The absurdity of this prompted the EMTs to ask more clarifying questions to ensure there were no other medical events preceding this one (“Do you have some kind of PTSD with turtles?”). They couldn’t help letting out some laughs as I stifled my own, suddenly remembering how I felt when I’d awoken to similar scenes years before—opening my eyes to fuzzy faces above me; the disorientation, embarrassment, even. As funny as it was, my empathy for her quelled the desire to laugh, afraid it would make her more uncomfortable. To be clear, I don’t think the EMTs were out of line or disrespectful—they were overall very professional and friendly with the family, and I think anyone with a sense of humor might have laughed in this scenario. I simply had a different reaction based on my own experiences as a patient.

I don’t know if my suspicion of being discreetly laughed at was orchestrated by my altered level of consciousness, but even if it wasn’t, I can empathize. Humor is vital in a profession that calls for the regular witnessing and managing of traumatic events. I get it. I don’t feel retrospective embarrassment like I once did. But having acquired this new understanding of the provider’s standpoint, coupled with my experience as the patient, I can say how valuable it is to remember that the patient doesn’t know what you know.

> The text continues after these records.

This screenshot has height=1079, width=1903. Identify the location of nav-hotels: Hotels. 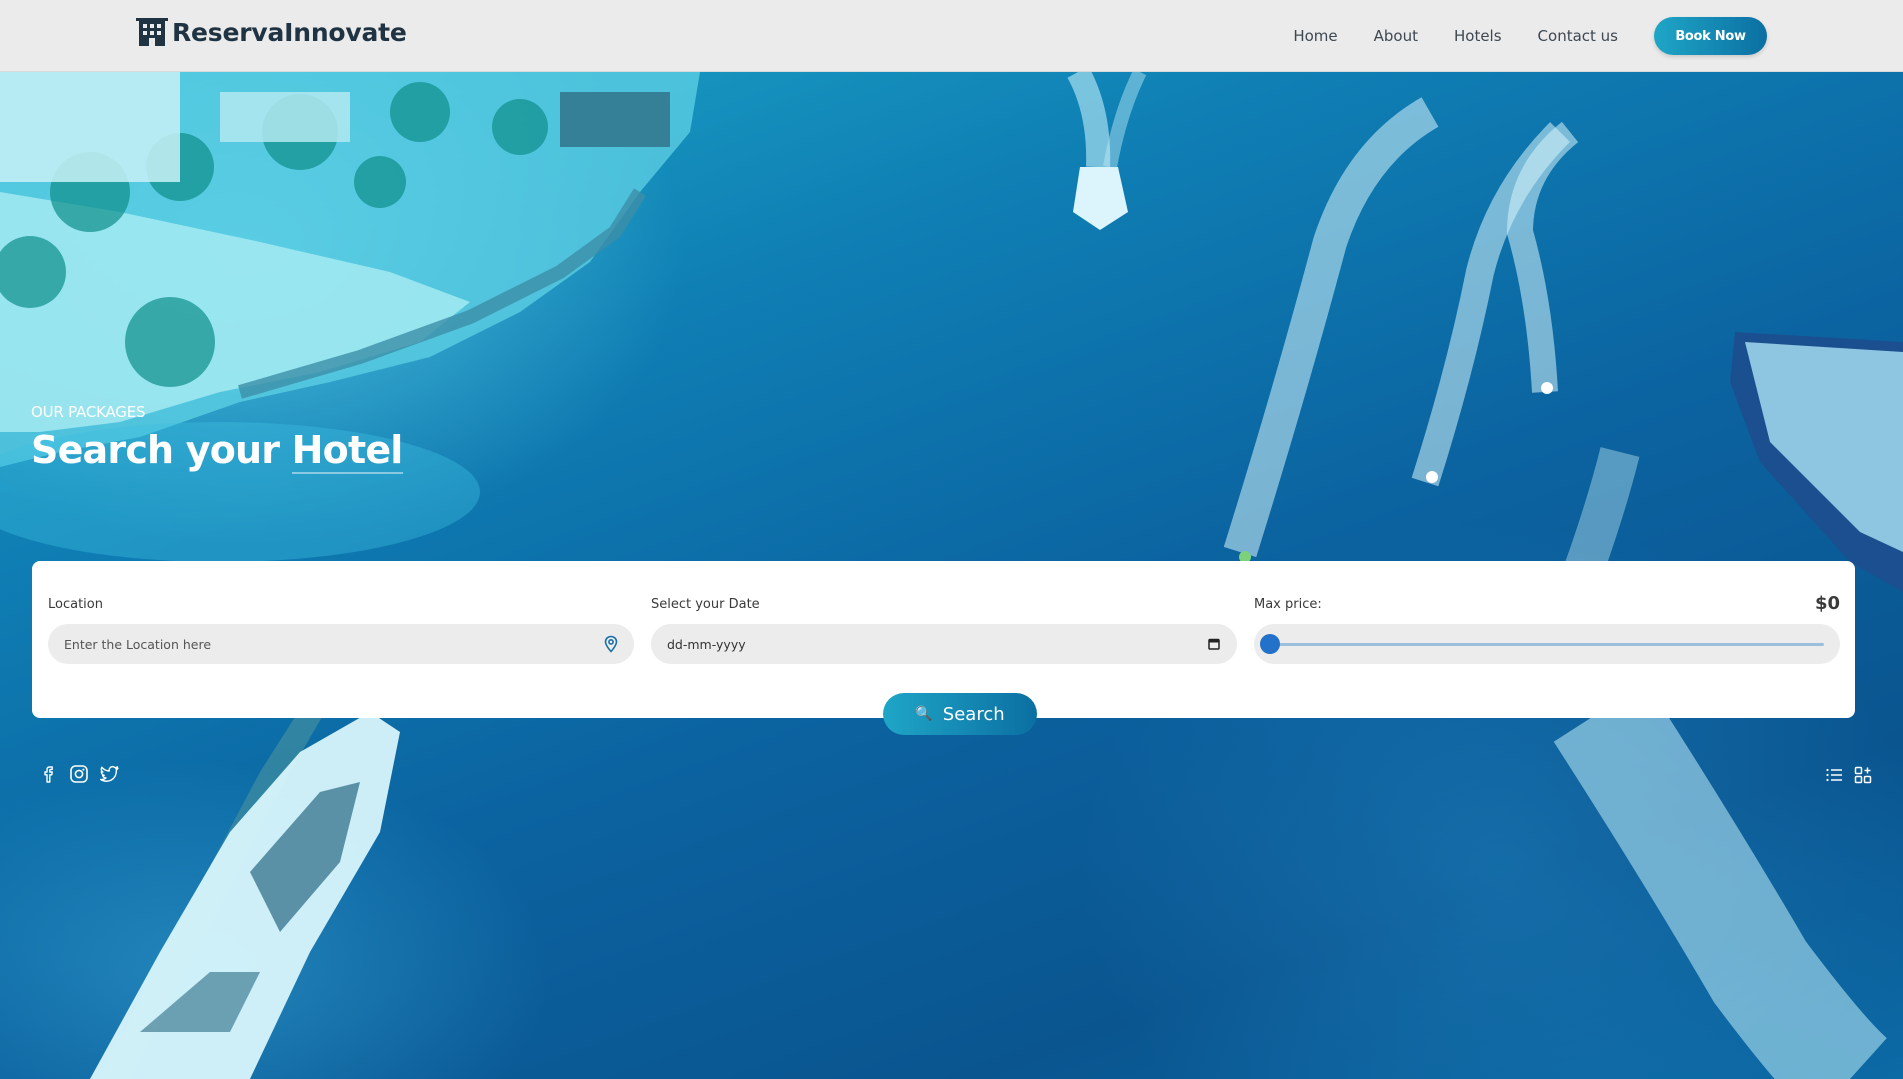
(1478, 36).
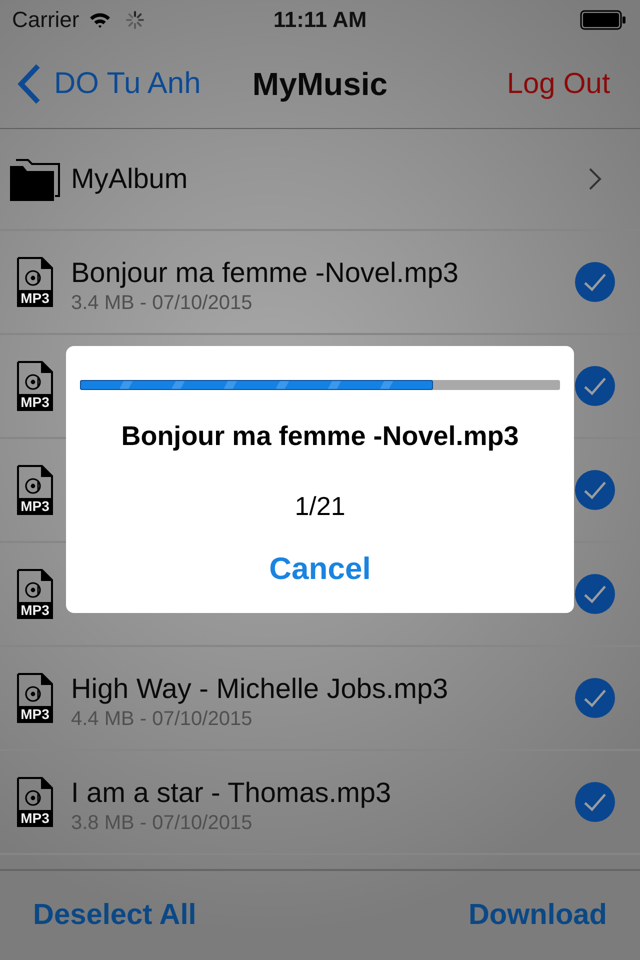 The width and height of the screenshot is (640, 960). I want to click on chevron-left-icon, so click(29, 84).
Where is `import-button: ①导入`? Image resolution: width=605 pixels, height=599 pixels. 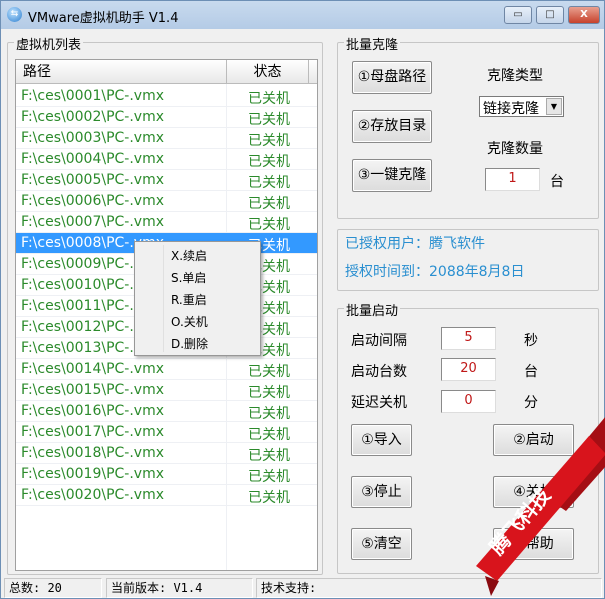
import-button: ①导入 is located at coordinates (382, 440).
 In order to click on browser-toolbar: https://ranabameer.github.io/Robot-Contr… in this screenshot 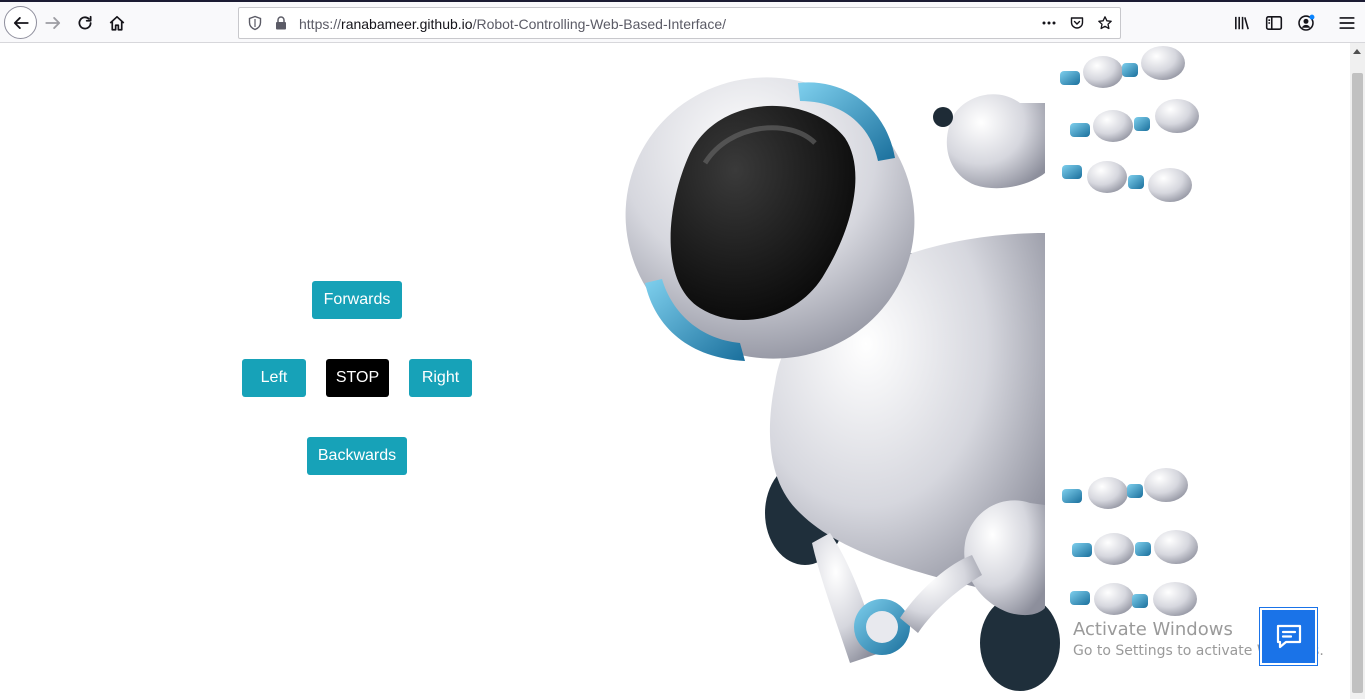, I will do `click(682, 22)`.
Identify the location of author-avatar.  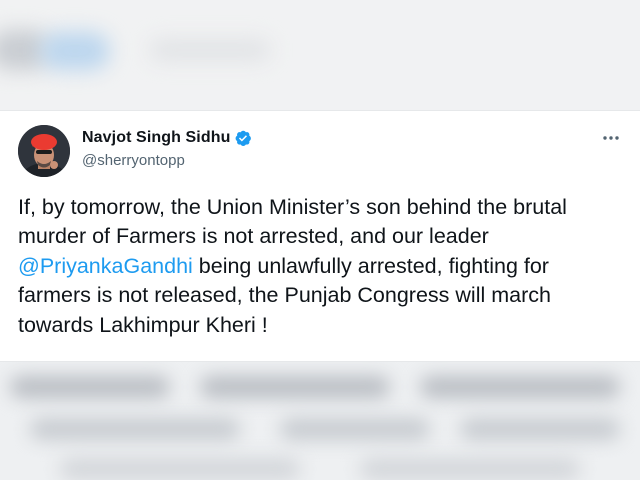
(44, 151).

Patients are often uninformed, and providers must keep that in mind to ensure the best experience for their patients. That’s what the profession is about—caring for the sick and injured. Just as situational awareness is key to your safety, active awareness of the patient’s emotional state is key to their comfort. From what I’ve observed so far, the practice of this principle hasn’t fallen short. I’ve seen kindness, compassion, resilience, and a strong sense of humanity exhibited by EMS personnel and firefighters.

If you find yourself in this category, keep doing what you’re doing. It matters. If you’ve found yourself hardened by years of arduous field work that have made patients more like anonymous assignments than human beings, try taking a step back and really put yourself or even your mother or best friend in their position. Does that humanize them again, changing the way you care for them? Do you still have the passion for patient care that brought you into the field in the first place?

This is my thank you letter to the providers who have graciously cared for me and countless others, and a gentle reminder that patients notice and remember more than you might think. Everything you do in your time with them makes a difference, for better or worse. For the times patients couldn’t or didn’t tell you when they wanted to, I’ll tell you now—your kind words, smiles, and empathy go a very long way.